I went to Chipotle today and got a burrito and a side of chips. I was then curious later and went online to look up the nutritional info: 75 grams of fat and 1600 calories. I couldn't believe it. Then I remembered this innocent looking Mexican food place is actually owned by McDonalds. It’s really no different than fast food. But it doesn't look like it- it almost looks somewhat healthy. I bet that place is going to make a ton of money. And heart disease will continue to be the number one killer of Americans.

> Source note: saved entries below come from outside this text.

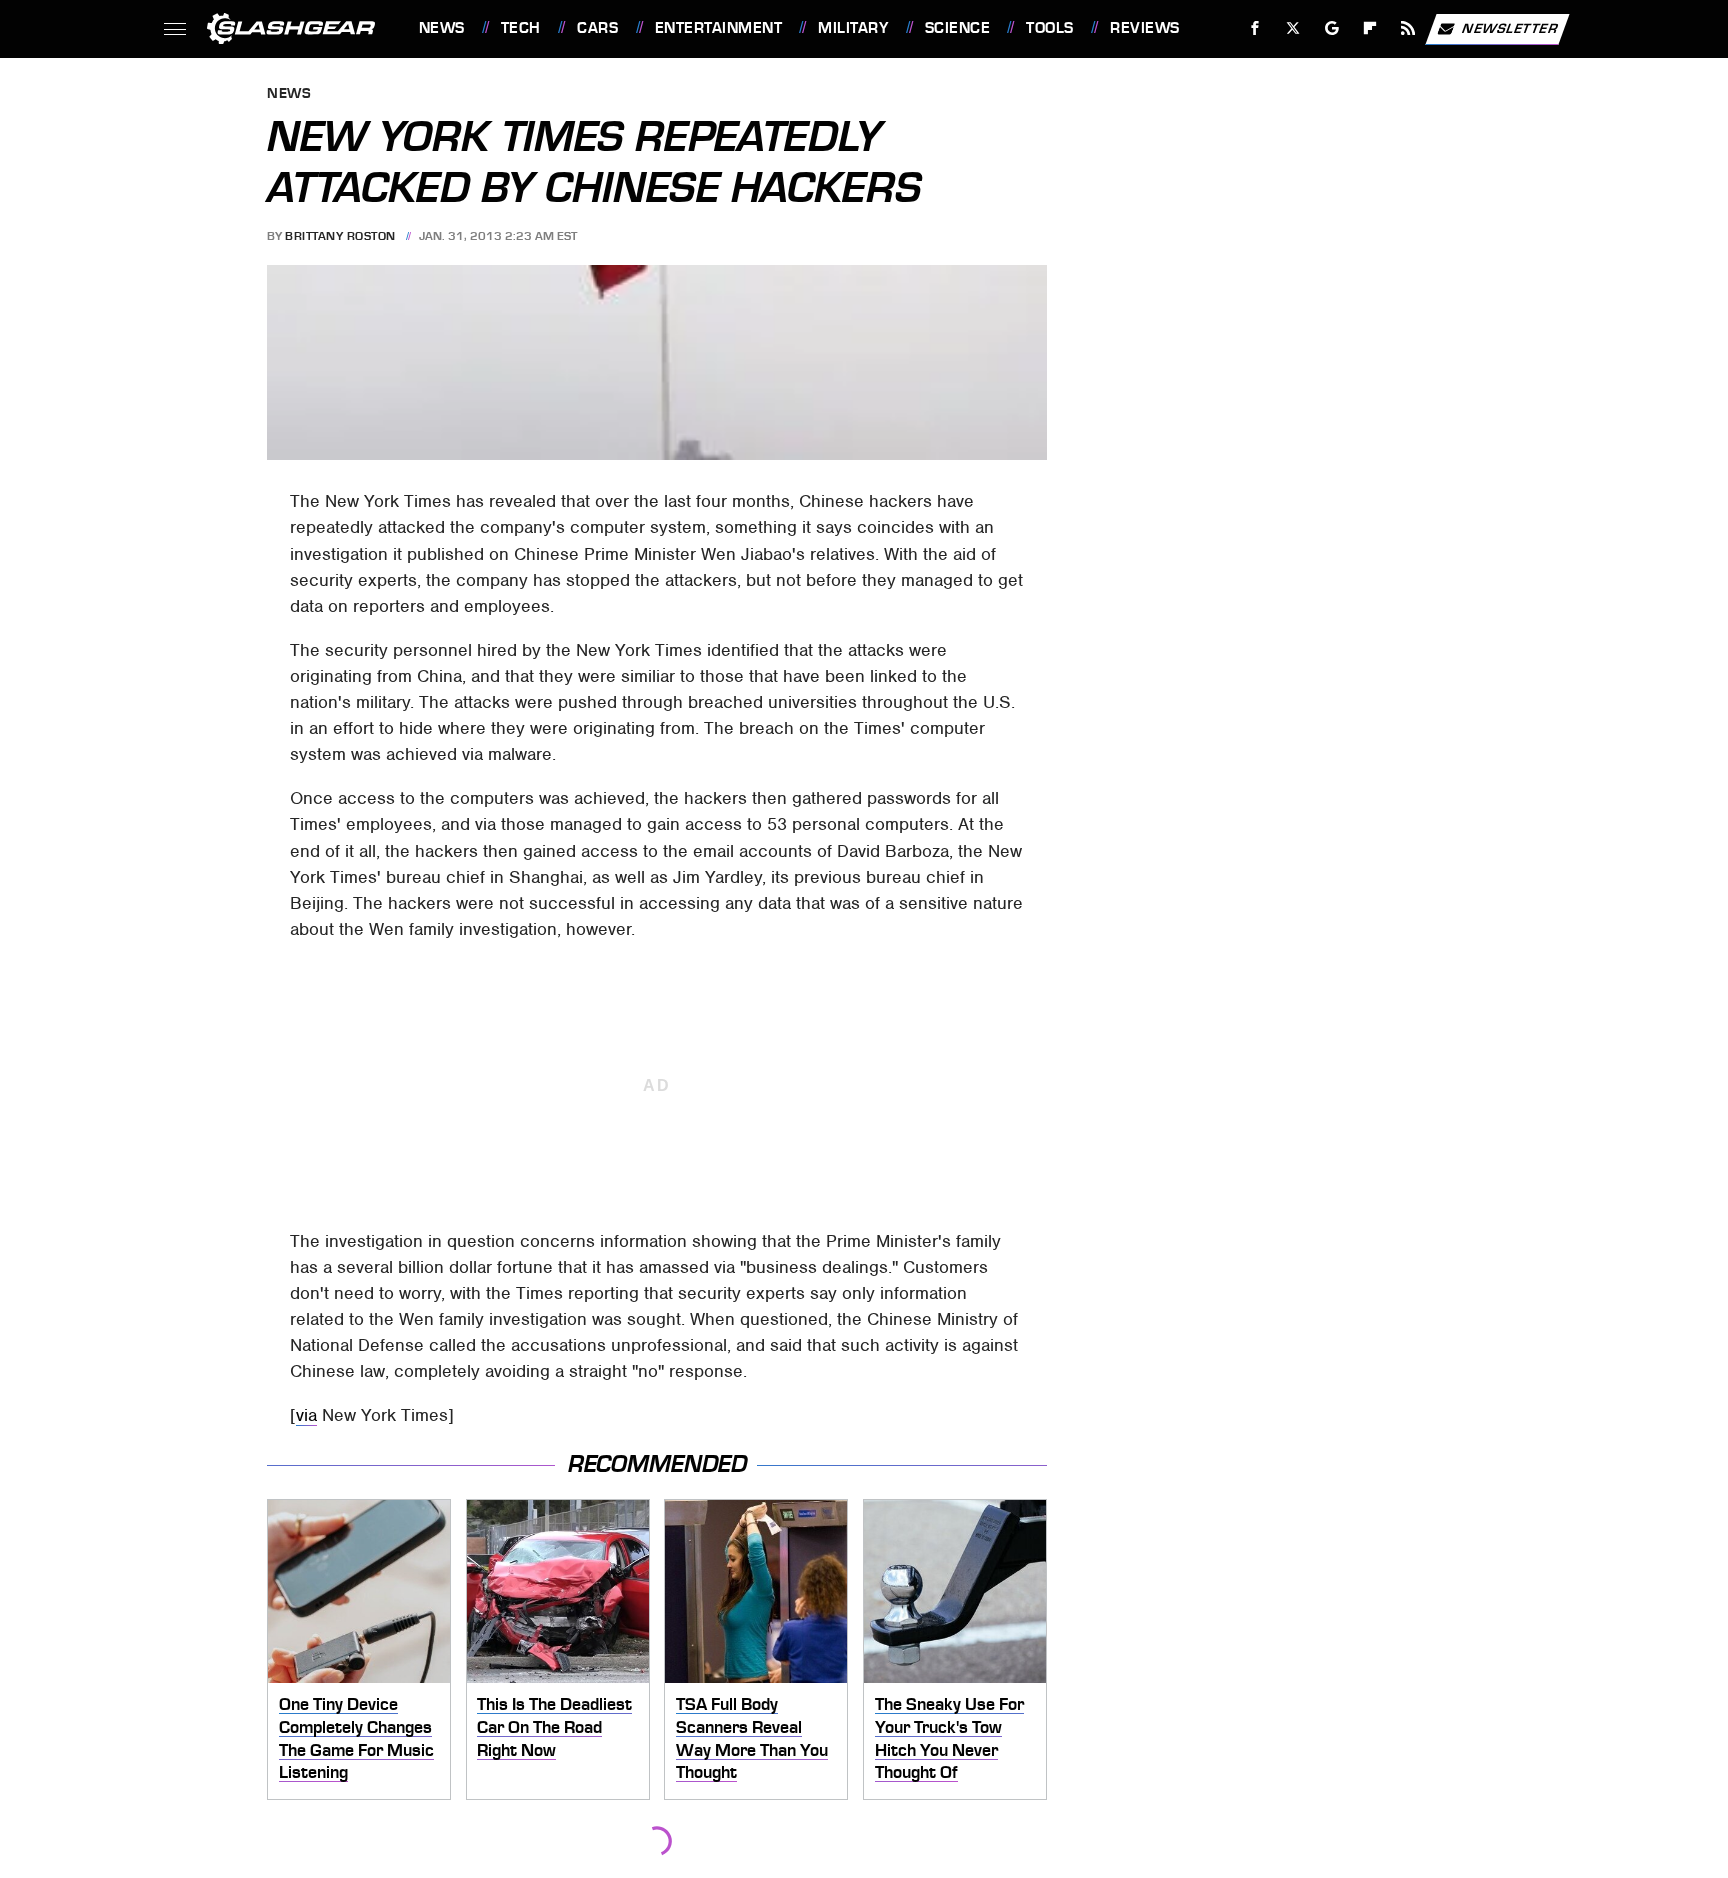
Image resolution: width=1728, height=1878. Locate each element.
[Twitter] (1292, 28)
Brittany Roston (340, 236)
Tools (1049, 28)
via (306, 1415)
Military (853, 28)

Today at an amusement park I saw possibly the tallest midget in America. She was like five feet tall and clearly had dwarfism or midgetitis or whatever the scientific name is. I guarantee she is the equivalent of a female Yao Ming of the midget population.

I bet the people who hate stereotypes the most are black guys with small genitalia and Asians who are bad at math.

My buddy Joe, who lives in Philadelphia, owed me $35 and I had been bugging him to send me a check, so he did last week. Always a really nice guy, Joe included with the check a coupon good for “Buy 10 Wings Get 10 Wings Free!” at Hooters and two McDonald’s Monopoly game pieces, North Carolina and B & O Railroad.